Also in the garden, don’t use a sprinkler as this wastes so much water. Water directly onto the plants. Add a mulch – this is a covering on the soil so that water does not evaporate from its surface and so the soil stays moister longer. A popular one is bark chippings. You water the plants thoroughly first and then add the mulch. You can also use grass clippings, and this has the added benefit of adding to the soil’s organic content.
When you plant your vegetables, you can place a ring around them made of a plastic bottle that has been cut into cylinders. This has lots of positives. You are re-using plastic bottles instead of throwing them away. The ring acts as a protection against slugs, and when embedded in the soil you can pour water into it and the water goes directly onto the roots.
Another method is to use a whole water bottle. Cut the base off and stick it in the ground near the plant upside down. When you fill this with water, it will go straight to the roots.
You can install water butts, to collect water from your roof. The water you collect is free and much better to use on plants than tap water. Water butts come in all different shapes and sizes so they don’t need to make your garden look untidy if this is an issue for you.

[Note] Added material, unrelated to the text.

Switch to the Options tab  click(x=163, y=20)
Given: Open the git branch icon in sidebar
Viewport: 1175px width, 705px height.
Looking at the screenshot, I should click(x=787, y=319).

What a difference to last year. Instead of flooded ground and cold bedraggled plants we have a greenhouse which looks like A Kew Gardens hothouse! Cucumbers climbing on the roof, tomatoes tall and bushy, and threatening to take over, and chilli plants already with chillis on them.

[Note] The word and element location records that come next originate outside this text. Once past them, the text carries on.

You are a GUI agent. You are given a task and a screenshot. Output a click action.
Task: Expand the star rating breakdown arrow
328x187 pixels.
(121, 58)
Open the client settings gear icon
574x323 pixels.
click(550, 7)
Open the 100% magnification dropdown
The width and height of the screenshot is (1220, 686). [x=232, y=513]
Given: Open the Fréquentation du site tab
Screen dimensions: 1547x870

Outside the sweetcorn is soooooooooooo happy! It really shows that this is a heat loving plant, thriving is these conditions – though we are watering it every other day. Kale, broccoli, spinach and cauliflowers are looking wonderful with huge leaves. The cauliflower won’t appear till next year but the size of the leaves is a good sign.
Seeds are germinating quickly – our salsify took 5 days! As long as we keep them moist they are happy. We do this by having netting on top of them. This has two uses, it protects them from our ever hungry “pog” the wood pigeon, and keeps it slightly shaded so water does not evaporate as fast.
Our beans are really slow though and this is unusual. We think it may be due to the cold start of the year, and that we have not been watering them enough. They are starting to look happier and we had our first bean the other day (we always have a ceremonial “first bean” eating!!). We have also had courgettes and our butternut squash is looking like a tropical plant – no fruit as yet but lots of huge leaves and it may yet take over the whole allotment.
We have had quite a few barbeques here as well and visitors have helped us water and in return had cucumbers, strawberries and leafy stuff.
Fruit appears to love the weather – strawberries have been amazing, gooseberries look like they are going to be a heavy crop, along with currants and apples. We are thinking up lots of different ways to preserve this bounty so not to waste them: chutneys, relishes, jams, fruit leathers, dried fruit, bottled stewed fruit . It will be great to have fruit throughout the winter. And are great for pressies!
The flowers on the beds have done well, and the bees are very happy and this is so important. Did you know that 75% of the world food depends on insects? Mother Earth is so amazing in how we all work together in partnership. By planting all the flowers we are making our allotment inclusive! Our broad beans have been really good this year and I expect even though the runner beans are late they too will benefit from this.
Well this is also goodbye. We have been updating, suggesting and otherwise chatting to you all about this allotment for 3 years. You know it as well as we do! It is now time to give others a chance to share their experiences with us all, so this will be our last allotment article.